- _EXERCISE DETAILS_
Word for word, the data below must be repeated in full; no picture is to be included.

── AVAILABLE RECORDS

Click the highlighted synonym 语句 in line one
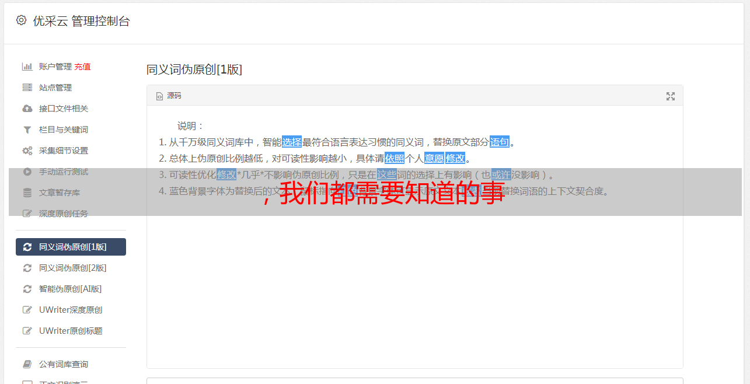 point(500,142)
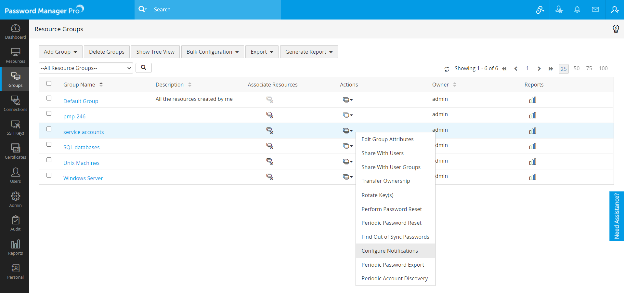Click the notifications bell icon
The image size is (624, 293).
(577, 10)
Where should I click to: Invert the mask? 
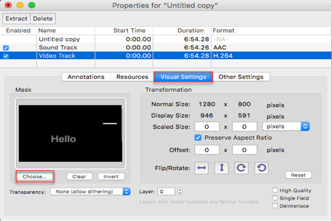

────

- _RESPONSE FOR THIS EXERCISE_
Click the highlighted synonym 语句 in line one
 point(500,142)
Click the notifications bell icon
The image size is (624, 293).
(577, 10)
Where should I click to: Invert the mask? 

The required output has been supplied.